Identification of culture-negative fungi in blood and respiratory samples

Date of Award


Document Type


Degree Name

Doctor of Philosophy (Ph.D.)


Biological Sciences

First Advisor

Scott Rogers, Ph.D.

Second Advisor

George Bullerjahn, Ph.D. (Committee Member)

Third Advisor

Raymond Larsen, Ph.D. (Committee Member)

Fourth Advisor

W. Robert Midden, Ph.D. (Committee Member)

Fifth Advisor

Vipaporn Phuntumart, Ph.D. (Committee Member)

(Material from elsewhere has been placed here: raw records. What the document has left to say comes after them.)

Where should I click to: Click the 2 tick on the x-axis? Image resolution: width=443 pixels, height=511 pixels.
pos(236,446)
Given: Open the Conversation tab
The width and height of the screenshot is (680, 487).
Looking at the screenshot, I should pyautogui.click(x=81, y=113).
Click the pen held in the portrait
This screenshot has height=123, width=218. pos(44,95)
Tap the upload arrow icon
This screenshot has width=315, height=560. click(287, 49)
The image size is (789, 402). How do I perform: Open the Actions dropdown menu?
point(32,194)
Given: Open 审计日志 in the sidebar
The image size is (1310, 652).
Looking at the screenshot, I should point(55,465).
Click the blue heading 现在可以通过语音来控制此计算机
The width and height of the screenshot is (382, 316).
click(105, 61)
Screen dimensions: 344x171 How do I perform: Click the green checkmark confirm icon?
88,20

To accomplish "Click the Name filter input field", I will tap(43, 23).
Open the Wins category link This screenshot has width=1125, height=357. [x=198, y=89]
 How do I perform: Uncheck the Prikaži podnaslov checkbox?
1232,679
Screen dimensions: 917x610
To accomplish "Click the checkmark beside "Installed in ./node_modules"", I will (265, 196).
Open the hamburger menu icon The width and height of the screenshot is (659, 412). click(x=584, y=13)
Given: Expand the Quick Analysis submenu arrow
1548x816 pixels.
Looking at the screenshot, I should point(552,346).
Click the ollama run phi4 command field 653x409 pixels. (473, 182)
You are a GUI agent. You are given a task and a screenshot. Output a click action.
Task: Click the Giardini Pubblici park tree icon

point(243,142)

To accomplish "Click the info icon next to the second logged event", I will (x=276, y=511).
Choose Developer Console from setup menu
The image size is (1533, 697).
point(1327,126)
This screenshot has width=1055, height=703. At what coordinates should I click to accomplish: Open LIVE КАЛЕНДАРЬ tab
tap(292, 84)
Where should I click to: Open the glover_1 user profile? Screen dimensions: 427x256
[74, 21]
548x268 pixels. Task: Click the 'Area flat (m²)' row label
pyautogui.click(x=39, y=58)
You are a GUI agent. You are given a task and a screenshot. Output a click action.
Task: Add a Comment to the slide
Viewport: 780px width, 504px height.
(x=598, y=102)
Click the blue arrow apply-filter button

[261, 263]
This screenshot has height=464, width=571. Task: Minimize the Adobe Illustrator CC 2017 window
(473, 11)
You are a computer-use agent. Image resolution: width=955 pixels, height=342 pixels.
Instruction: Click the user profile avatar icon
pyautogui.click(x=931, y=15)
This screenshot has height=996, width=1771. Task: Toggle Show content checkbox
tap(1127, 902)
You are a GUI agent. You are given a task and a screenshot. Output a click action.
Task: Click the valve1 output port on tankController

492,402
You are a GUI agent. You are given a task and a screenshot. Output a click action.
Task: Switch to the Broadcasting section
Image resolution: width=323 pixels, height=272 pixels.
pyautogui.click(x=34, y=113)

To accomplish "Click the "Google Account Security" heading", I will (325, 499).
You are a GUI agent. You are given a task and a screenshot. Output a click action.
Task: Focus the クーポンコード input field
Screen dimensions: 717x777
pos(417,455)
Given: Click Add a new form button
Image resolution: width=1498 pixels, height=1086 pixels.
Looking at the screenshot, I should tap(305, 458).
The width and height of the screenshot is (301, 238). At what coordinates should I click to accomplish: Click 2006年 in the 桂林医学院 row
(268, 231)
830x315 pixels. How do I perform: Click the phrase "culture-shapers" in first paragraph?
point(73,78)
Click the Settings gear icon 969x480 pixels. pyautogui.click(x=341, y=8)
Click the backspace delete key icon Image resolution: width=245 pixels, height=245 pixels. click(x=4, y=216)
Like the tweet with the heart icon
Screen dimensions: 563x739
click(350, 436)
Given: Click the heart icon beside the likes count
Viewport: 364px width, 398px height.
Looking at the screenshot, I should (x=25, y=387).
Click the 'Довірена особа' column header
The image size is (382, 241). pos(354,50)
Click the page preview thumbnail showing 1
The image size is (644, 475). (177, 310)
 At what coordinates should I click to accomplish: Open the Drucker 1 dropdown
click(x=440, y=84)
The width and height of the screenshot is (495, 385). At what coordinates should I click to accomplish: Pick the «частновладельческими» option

Fungi were identified as early as the 1800's as potential human pathogens, and have since been shown as being capable of causing disease in both immunocompetent and immunocompromised people. Clinical diagnosis of fungal infections has largely relied upon traditional microbiological culture techniques and examination of positive cultures and histopathological specimens utilizing microscopy. The first has been shown to be highly insensitive and prone to result in frequent false negatives, and the latter is complicated by atypical phenotype and organisms that are morphologically indistinguishable in tissues. Delays in diagnosis of fungal infections and inaccurate identification of infectious organisms contribute to increased morbidity and mortality in immunocompromised patients who exhibit increased vulnerability to opportunistic infection by normally nonpathogenic fungi . In this study we have retrospectively examined one-hundred culture negative whole blood samples and one-hundred culture negative respiratory samples obtained from the clinical microbiology lab at the University of Michigan Hospital in Ann Arbor, MI. Samples were obtained from randomized, heterogeneous patient populations collected between 2005 and 2006. Specimens were tested utilizing cetyltrimethylammonium bromide (CTAB) DNA extraction and polymerase chain reaction amplification of internal transcribed spacer (ITS) regions of ribosomal DNA utilizing panfungal ITS primers. Positive amplicons were sequenced and compared to reference sequences in the NCBI Genbank database utilizing the BLASTn program. After testing was complete, patient characteristics including age, gender, hospital location, and length of stay were revealed and examined for potential correlations between fungal species identified and specific patient variables. Phylogenetic analysis was also performed to infer potential evolutionary relationships between the fungal species found. Our results demonstrate that basic molecular biological techniques can be utilized in clinical laboratories for rapid and sensitive identification of fungal pathogens in samples reported as culture-negative for fungal pathogens, which can facilitate rapid diagnosis and appropriate treatments.